━━━━━ Fragment strony

W tej całej wspaniałości Afryki najpiękniejsze jest chyba to, że, poza pokazywaniem nam świata, uczy nas go zrozumieć. Tutaj dopiero w pełni widzę, jak strasznie porąbane jest miejsce, w którym wszyscy żyjemy. Na co dzień zapominamy o drobnych radościach, kierujemy się stereotypami, jesteśmy zawistni i bardziej interesuje nas życie innych niż własne. Nie potrafimy cieszyć się ciszą a samotność traktujemy jak karę. Kto z was ostatnio powąchał owoc przed zjedzeniem i zastanowił się, jak on pachnie? Kto z was powiedział drugiej osobie coś miłego, ot tak, bez powodu? A może ktoś pożyczył miłego dnia obcemu? Kto usiadł na balkonie kiedy pada i posłuchał jak brzmi deszcz?

Zamiast tego kupujemy i konsumujemy bez zastanowienia. Mijamy na ulicy ludzi, którym nawet nie spojrzymy w twarz, a mogliby nam dać tyle miłości. Każdego dnia budzimy się rano i wracamy do domu wieczorem, jak roboty, nawet nie zastanawiając się nad sensem tego, co robimy. Uzależniamy się od rzeczy, które tak łatwo mogą przeminąć.

Każdemu z was szczerze życzę, aby znalazł się kiedyś w miejscu, w którym poczujecie, że coś się w was zmienia. Ja w takim miejscu właśnie jestem i czuję jak z dnia na dzień zmieniam się na lepsze.

Pozdrowienia z Ugandy!


Chcesz podzielić się swoimi doświadczeniami i opublikować własny List z Afryki? Zajrzyj tutaj.

15 komentarzy

  1. Lansowany w Europie slow life vs. prawdziwe, afrykańskie „pole pole”? 🙂 Prostotę i spokojne życie można jeszcze u nas znaleźć we wschodniej Polsce, gdzieś na wsi, daleko od wszystkiego, ale nie w miastach.

━━━━━━━━━━

> **Co zrobić**
Wypisz słowo w słowo ten kawałek fragmentu strony o Afryce, który zaczyna się od słów zawierających „15 komentarzy”, a kończy na „nie w miastach.”.

━━━━━ Materiał źródłowy

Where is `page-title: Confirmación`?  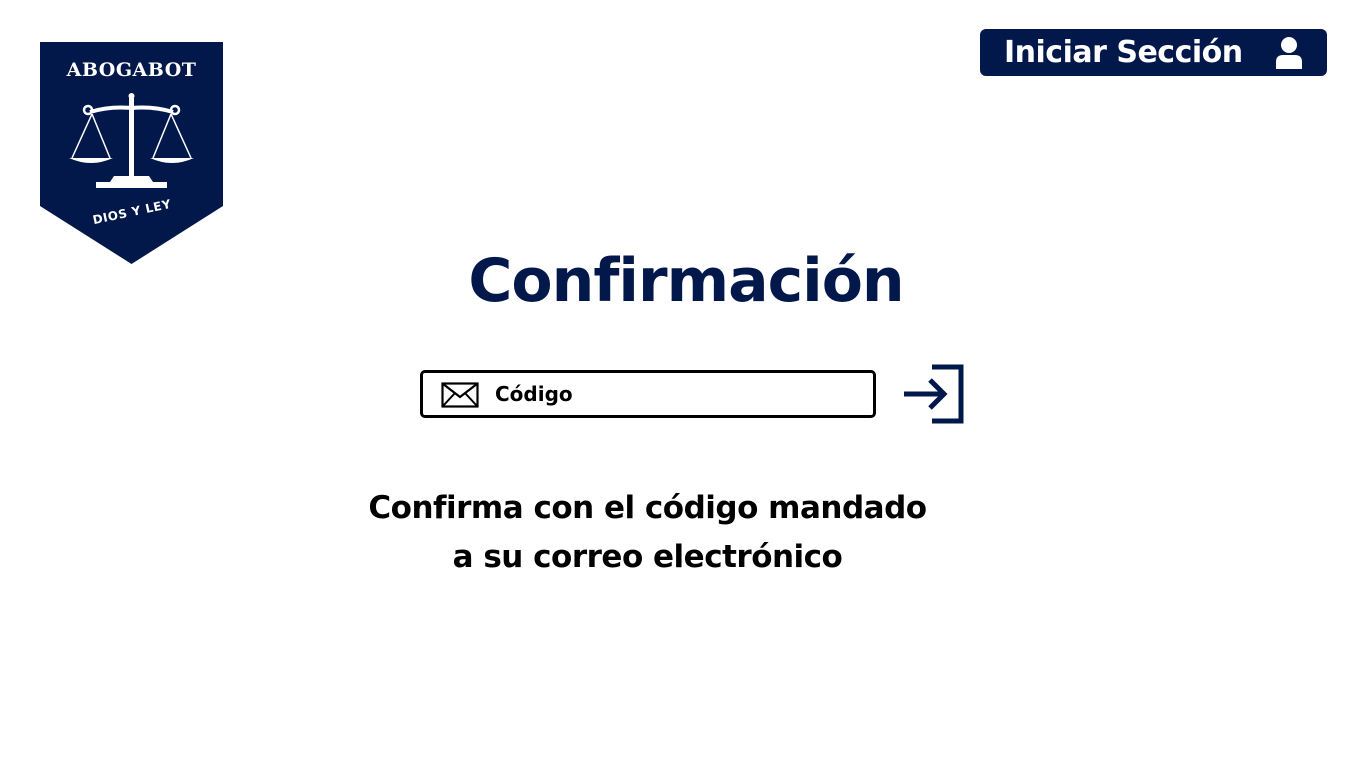
page-title: Confirmación is located at coordinates (686, 281).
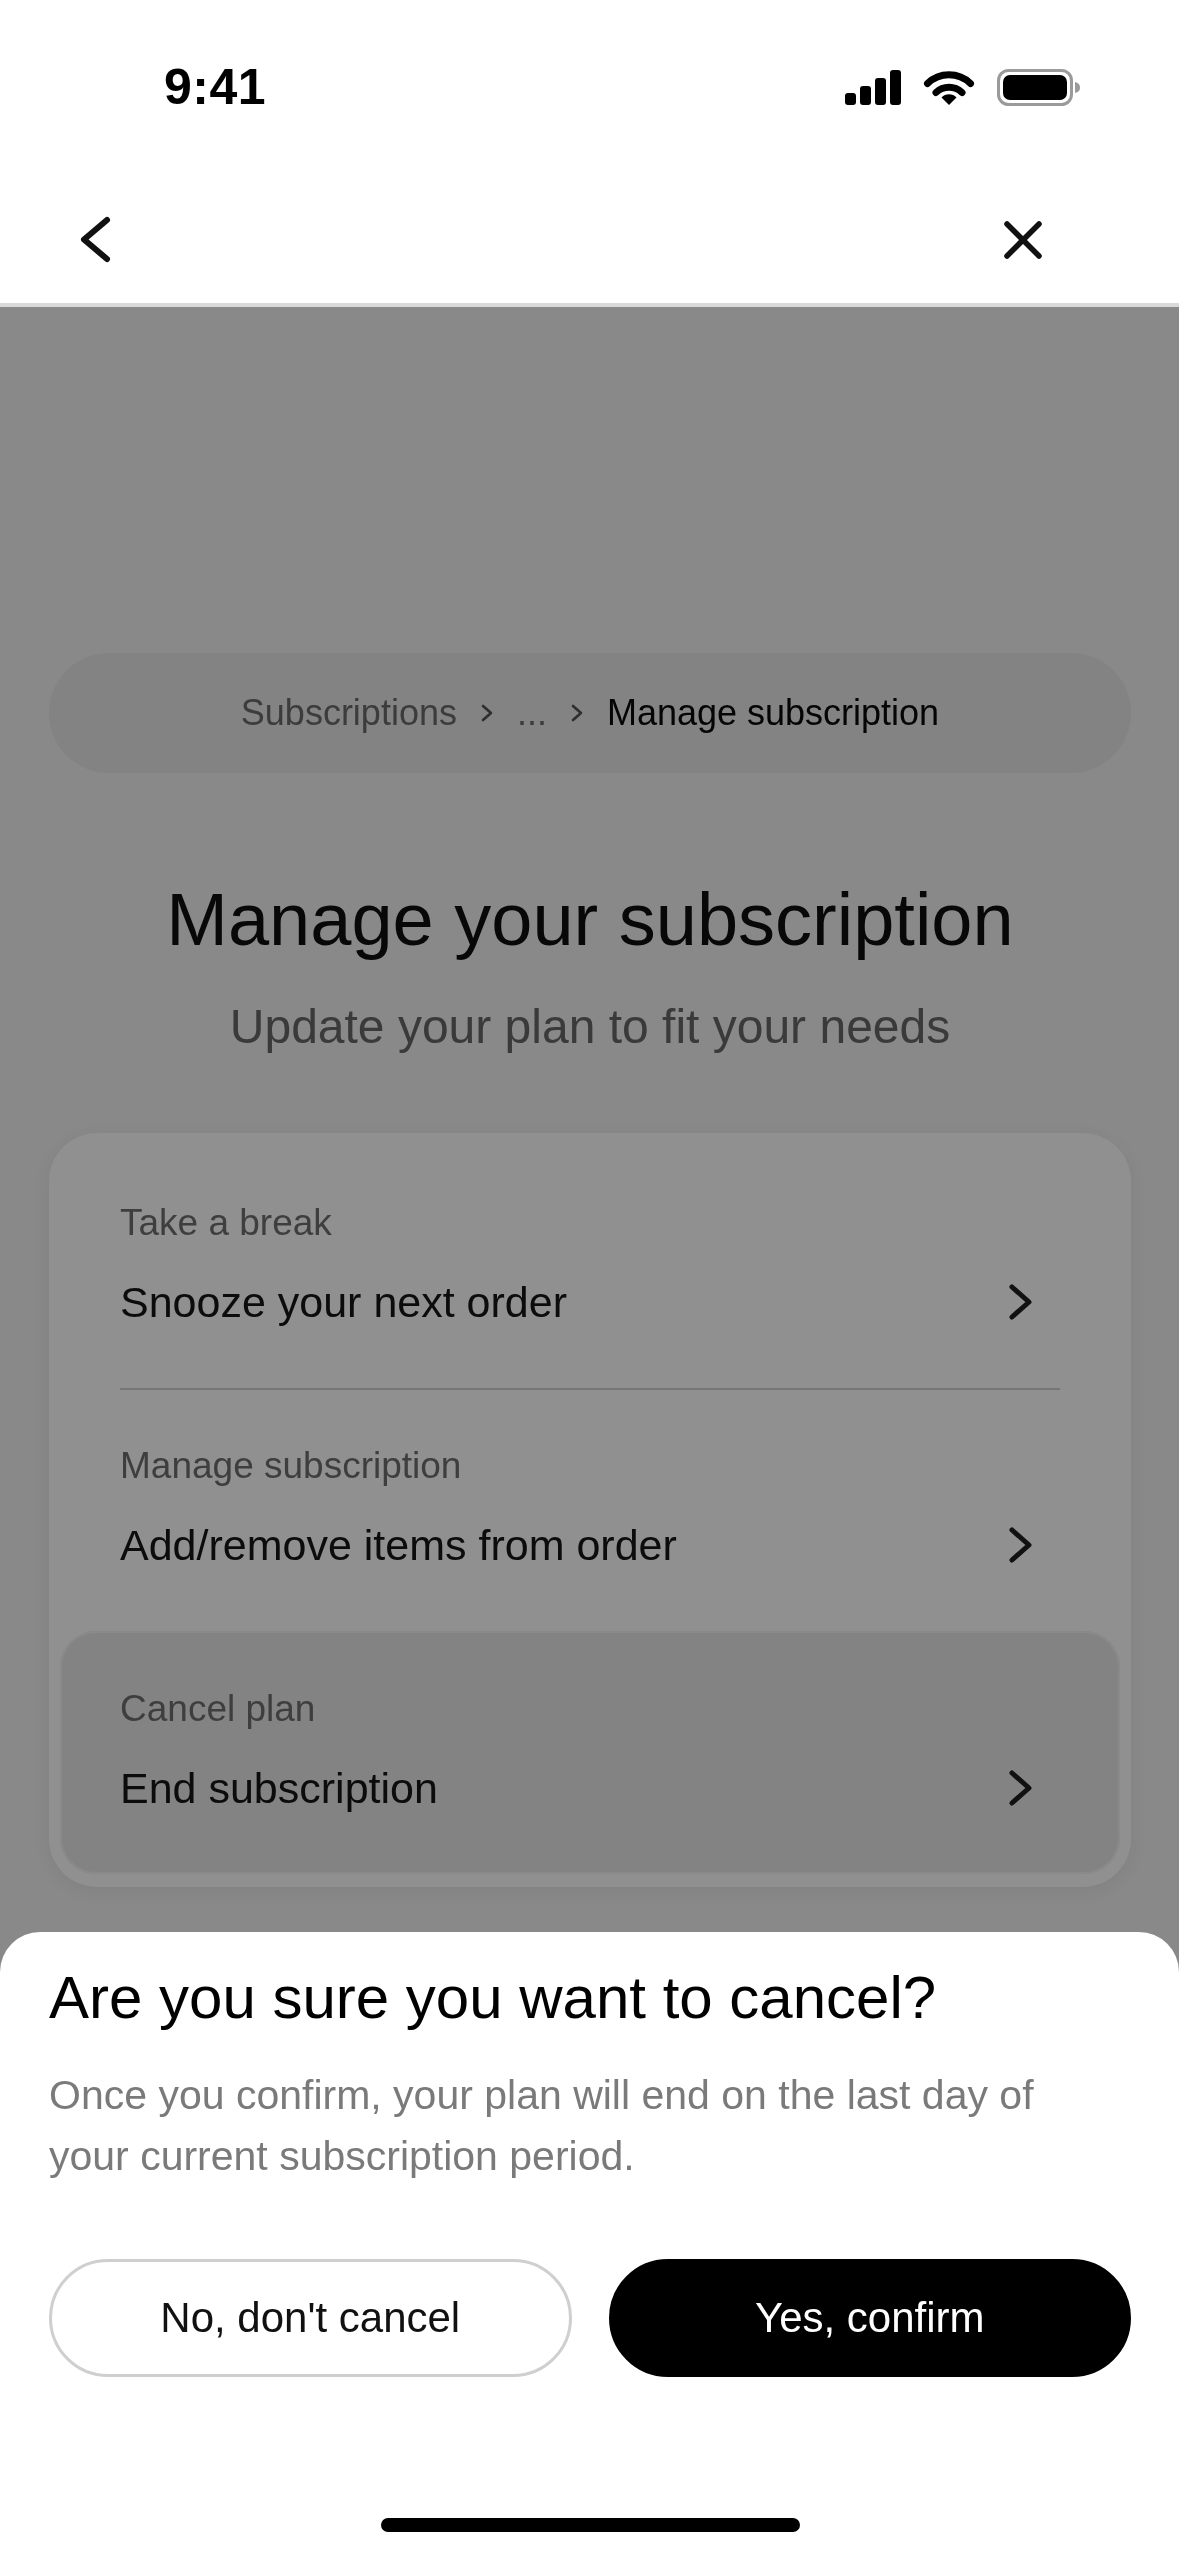  Describe the element at coordinates (590, 1752) in the screenshot. I see `option-row: Cancel plan End subscription` at that location.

━━━━━━━━━━

> **Wynik zadania**
15 komentarzy

  1. Lansowany w Europie slow life vs. prawdziwe, afrykańskie „pole pole”? 🙂 Prostotę i spokojne życie można jeszcze u nas znaleźć we wschodniej Polsce, gdzieś na wsi, daleko od wszystkiego, ale nie w miastach.